People who believe in these conspiracies are running to be election officials in several states, which, according to Griswold, would mean threats to voting rights and “fundamental freedoms,” if these candidates win.
“What we can expect from the extreme Republicans running across this country is to undermine free and fair elections for the American people, strip Americans of the right to vote, refuse to address security breaches, and, unfortunately, be more beholden to Mar-a-Lago than the American people,” Griswold told The Guardian last month.
When asked if she would support Trump running for president in 2024, Griswold’s campaign manager Kyla Sabado provided a statement.
“Donald Trump tried to steal the presidency from the American people,” Sabado said. “Coloradans deserve a secretary of state who will stand up to any threat to our democracy.”
While he was in office, Griswold’s secretary of state predecessor, Wayne Williams, publicly endorsed fellow Republican Ted Cruz for President during the 2016 election.

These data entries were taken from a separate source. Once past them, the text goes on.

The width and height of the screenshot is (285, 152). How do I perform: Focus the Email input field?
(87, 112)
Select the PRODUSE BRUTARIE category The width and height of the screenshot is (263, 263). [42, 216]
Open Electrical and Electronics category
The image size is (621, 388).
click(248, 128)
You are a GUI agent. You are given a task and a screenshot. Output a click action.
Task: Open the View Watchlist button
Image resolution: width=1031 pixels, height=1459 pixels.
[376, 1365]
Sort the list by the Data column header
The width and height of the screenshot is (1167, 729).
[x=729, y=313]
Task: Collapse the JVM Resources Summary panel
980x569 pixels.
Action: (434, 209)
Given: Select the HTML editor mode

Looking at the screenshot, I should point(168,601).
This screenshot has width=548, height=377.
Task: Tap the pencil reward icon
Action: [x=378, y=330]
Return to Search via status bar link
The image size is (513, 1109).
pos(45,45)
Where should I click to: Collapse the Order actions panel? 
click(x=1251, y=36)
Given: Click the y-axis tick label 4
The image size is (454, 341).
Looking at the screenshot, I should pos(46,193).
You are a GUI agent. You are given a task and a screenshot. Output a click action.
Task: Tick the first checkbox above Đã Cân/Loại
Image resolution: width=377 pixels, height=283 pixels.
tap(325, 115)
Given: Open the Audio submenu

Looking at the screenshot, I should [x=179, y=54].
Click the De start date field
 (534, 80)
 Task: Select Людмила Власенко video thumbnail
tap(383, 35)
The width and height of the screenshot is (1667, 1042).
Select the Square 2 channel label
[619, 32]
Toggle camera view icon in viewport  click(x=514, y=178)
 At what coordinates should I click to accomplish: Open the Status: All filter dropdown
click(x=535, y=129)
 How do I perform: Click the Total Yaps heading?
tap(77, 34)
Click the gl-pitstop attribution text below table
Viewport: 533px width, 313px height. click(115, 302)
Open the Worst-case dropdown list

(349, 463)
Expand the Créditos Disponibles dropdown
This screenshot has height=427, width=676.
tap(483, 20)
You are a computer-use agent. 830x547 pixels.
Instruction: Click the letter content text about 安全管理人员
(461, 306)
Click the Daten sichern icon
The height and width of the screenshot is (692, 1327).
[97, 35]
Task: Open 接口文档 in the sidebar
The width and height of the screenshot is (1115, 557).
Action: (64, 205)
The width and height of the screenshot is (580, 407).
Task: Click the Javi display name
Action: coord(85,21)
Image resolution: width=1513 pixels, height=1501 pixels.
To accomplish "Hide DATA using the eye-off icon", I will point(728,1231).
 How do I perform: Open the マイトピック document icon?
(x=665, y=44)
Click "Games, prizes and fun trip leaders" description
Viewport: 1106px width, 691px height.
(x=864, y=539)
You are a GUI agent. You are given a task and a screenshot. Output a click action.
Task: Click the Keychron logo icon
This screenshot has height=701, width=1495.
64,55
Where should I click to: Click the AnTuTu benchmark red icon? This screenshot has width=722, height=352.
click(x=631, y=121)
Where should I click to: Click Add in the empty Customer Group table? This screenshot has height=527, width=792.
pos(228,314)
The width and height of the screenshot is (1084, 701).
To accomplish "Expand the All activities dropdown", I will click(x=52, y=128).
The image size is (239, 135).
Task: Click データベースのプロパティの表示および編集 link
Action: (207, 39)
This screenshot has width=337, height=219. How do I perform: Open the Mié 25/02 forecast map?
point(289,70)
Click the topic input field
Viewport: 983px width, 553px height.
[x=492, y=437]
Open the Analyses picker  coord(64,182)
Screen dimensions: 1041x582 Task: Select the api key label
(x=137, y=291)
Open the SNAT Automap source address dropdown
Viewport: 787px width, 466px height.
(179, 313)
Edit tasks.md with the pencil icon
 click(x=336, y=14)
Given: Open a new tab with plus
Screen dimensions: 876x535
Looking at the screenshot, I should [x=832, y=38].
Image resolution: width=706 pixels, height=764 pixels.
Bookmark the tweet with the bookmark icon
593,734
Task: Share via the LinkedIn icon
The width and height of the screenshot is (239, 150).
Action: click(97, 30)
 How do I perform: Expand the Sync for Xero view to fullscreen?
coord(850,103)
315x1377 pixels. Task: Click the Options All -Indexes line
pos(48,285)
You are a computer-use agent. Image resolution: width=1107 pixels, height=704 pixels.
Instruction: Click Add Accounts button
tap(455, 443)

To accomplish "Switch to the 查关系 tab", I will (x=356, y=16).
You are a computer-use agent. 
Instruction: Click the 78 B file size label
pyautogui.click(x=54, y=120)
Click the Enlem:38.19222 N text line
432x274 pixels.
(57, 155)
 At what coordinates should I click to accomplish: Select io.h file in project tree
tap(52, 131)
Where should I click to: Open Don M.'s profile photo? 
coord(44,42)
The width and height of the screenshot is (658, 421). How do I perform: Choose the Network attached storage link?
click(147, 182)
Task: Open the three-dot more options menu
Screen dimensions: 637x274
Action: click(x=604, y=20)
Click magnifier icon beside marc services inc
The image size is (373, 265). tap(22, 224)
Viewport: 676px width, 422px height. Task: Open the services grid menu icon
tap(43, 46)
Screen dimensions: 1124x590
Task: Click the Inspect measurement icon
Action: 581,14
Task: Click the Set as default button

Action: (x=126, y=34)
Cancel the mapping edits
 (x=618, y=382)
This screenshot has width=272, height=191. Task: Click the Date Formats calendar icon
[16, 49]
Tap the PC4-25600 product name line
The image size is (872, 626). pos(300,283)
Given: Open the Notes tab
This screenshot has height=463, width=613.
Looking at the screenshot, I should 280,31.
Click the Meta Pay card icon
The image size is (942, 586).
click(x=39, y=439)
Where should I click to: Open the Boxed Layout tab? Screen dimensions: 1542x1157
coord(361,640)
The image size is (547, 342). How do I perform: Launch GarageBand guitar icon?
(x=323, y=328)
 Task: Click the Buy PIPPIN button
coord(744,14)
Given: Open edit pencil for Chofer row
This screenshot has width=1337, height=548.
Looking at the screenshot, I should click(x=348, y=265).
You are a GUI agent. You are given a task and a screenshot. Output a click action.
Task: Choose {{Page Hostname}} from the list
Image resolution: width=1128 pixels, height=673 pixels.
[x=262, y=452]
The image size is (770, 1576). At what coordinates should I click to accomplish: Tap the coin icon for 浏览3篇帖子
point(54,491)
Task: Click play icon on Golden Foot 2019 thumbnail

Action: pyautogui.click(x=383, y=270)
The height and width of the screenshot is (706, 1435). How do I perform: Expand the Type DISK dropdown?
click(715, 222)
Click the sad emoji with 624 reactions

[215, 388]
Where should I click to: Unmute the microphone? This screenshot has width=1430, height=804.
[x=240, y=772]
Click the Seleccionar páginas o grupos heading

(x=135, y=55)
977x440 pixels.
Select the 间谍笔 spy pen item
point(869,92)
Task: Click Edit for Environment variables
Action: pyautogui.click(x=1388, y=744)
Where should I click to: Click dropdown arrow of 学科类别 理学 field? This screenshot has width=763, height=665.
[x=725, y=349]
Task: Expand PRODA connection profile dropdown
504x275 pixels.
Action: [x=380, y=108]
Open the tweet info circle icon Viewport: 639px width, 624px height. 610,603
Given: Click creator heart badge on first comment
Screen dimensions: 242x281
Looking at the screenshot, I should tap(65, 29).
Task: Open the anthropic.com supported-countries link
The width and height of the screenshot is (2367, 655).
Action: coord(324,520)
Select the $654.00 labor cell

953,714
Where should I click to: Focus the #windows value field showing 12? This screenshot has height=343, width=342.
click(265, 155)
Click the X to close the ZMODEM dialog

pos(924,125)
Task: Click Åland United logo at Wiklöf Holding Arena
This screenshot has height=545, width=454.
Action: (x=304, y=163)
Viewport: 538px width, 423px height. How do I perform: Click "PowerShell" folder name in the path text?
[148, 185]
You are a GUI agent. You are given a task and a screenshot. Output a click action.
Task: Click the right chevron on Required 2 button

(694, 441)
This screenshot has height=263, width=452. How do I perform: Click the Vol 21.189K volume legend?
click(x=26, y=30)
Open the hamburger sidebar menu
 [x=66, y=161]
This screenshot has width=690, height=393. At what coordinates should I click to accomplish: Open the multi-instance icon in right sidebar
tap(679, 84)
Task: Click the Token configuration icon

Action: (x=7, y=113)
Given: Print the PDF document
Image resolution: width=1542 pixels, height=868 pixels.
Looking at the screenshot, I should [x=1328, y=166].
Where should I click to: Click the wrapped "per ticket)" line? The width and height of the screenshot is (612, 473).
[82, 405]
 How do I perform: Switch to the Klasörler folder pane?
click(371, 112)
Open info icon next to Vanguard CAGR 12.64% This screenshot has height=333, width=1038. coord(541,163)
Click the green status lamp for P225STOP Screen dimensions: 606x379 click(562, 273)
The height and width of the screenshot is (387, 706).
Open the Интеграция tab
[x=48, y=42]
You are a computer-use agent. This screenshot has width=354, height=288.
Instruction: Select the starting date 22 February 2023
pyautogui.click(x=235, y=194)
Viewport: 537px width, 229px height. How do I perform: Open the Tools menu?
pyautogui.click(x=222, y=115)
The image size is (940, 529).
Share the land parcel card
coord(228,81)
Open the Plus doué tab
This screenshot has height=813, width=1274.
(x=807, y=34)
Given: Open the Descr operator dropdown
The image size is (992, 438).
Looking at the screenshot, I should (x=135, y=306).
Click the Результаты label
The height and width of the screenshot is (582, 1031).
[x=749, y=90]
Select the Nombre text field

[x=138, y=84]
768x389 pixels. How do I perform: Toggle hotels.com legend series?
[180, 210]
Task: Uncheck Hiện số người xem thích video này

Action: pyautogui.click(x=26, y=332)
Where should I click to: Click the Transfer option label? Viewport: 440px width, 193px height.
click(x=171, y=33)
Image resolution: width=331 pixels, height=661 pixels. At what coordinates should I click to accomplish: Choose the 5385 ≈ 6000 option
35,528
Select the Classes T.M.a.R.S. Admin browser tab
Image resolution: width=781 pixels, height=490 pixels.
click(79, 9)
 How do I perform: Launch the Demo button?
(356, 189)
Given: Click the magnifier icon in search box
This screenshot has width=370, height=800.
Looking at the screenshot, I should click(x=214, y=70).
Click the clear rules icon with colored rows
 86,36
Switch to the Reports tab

Williams worked on Cruz’s campaign as part of the Cruz for President Colorado Leadership Team while serving as secretary of state.
In an interview with the Colorado Times Recorder earlier this month Anderson rejected election fraud conspiracy theories but also refrained from labeling Colorado as a “gold standard” of state election systems.
“Evidence-based elections is what’s important,” Anderson said. “We have not seen evidence of a systemic problem that impacted the outcome of the election. … I’ve never said that any voting system is completely secure, nor are hand-count paper ballots. What you have to do is utilize systems for efficiency, for accuracy, and for accessibility.”